Überraschend! Das Workout, mit dem sich Hollywood-Star Chris Pine fit hält 

chris pine workout: Chris Pine
Schauspieler Chris Pine hat Tanzen als Sport für sich entdeckt.Foto: Getty Images

Wie alle Hollywood-Schauspieler ist es auch für Chris Pine (41) wichtig, in Form zu bleiben. Das klappt mit schweißtreibenden Trainingseinheiten bekanntlich am besten. Doch der Sport, den der „Star Trek“-Star für sich entdeckt hat, dürfte so manchen vielleicht überraschen.

Für Gewichtheben und lange Sessions an den Geräten im Fitnessstudio ist Chris Pine offenbar eher weniger zu haben.
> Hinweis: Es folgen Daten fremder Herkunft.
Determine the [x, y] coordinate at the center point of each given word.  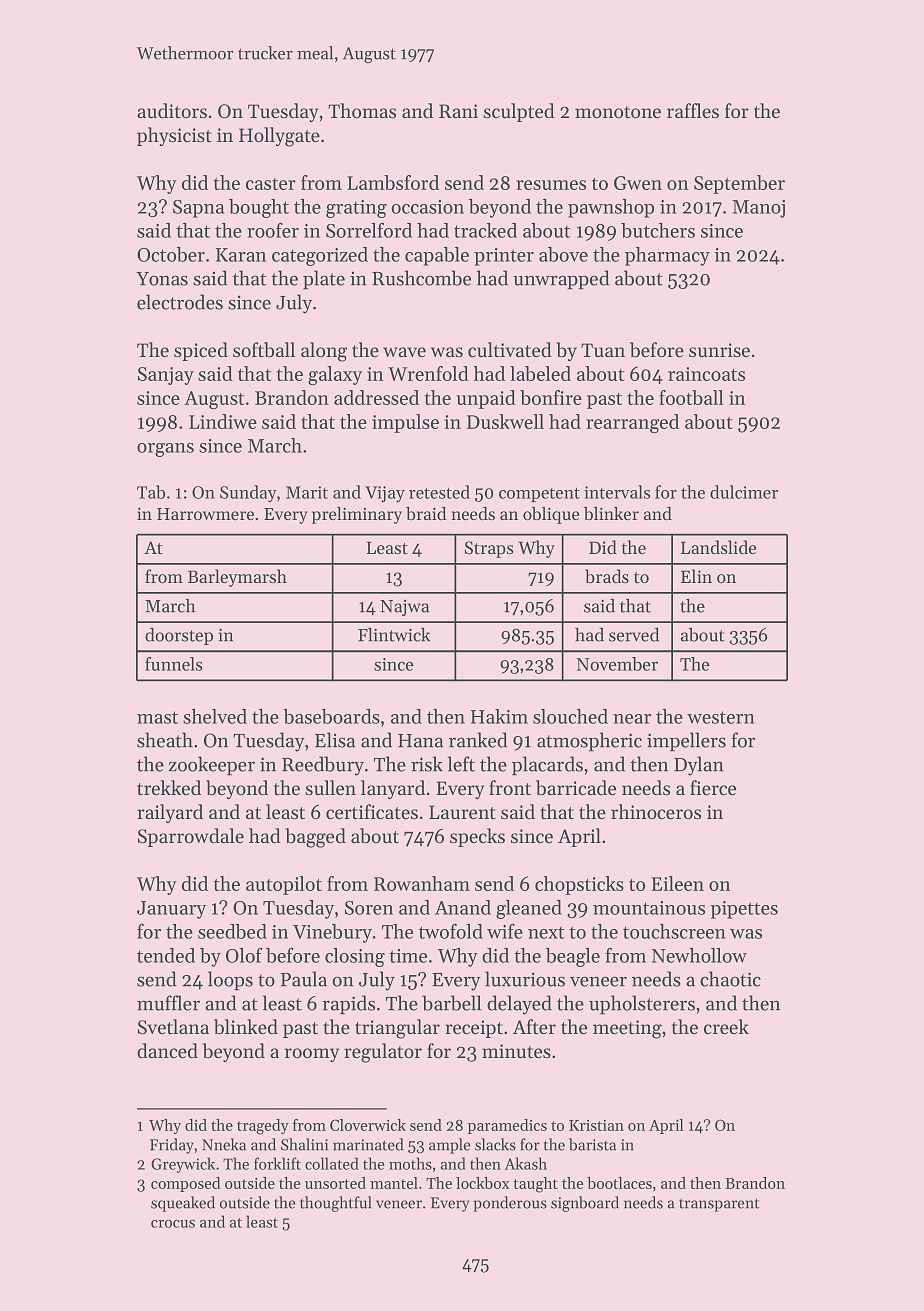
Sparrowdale [191, 837]
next [546, 933]
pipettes [744, 910]
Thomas [362, 111]
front [510, 788]
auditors [172, 111]
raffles [693, 111]
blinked [246, 1027]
Der Schauspieler, der bald mit dem Thriller „All The Old Knives“ auf Amazon Prime zu sehen ist, hat einen anderen Weg für sich gefunden, um fit zu bleiben. Auf welches Workout Chris Pine setzt? Auf Tanzen, genauer Ballett.

Wie kam der US-Star auf Ballett?

Natürlich ist der 41-Jährige nicht der erste Hollywood-Star, der Tanzen gelernt hat. Schließlich verlangen viele Filmrollen den Darstellern neue körperliche Skills ab, die vor Drehbeginn trainiert werden. Doch Chris Pine tanzt nicht, um sich auf eine Rolle vorzubereiten. Er hat Ballett privat für sich entdeckt. Im Interview mit dem Magazin „People“ verriet er jetzt: „Ich habe dieses Video von einem russischen Tänzer gesehen, der auf Musik von Hozier in einer Kirche getanzt hat. Ich dachte nur: ‚Wer ist das? Ich möchte so aussehen wie er.‘ Und da er Balletttänzer ist, war mir klar: ‚Ich sollte Ballett lernen.’“ Freude an der Kunst und zugleich Eitelkeit hätten Chris Pine bewogen, Ballett zu seinem Workout zu machen.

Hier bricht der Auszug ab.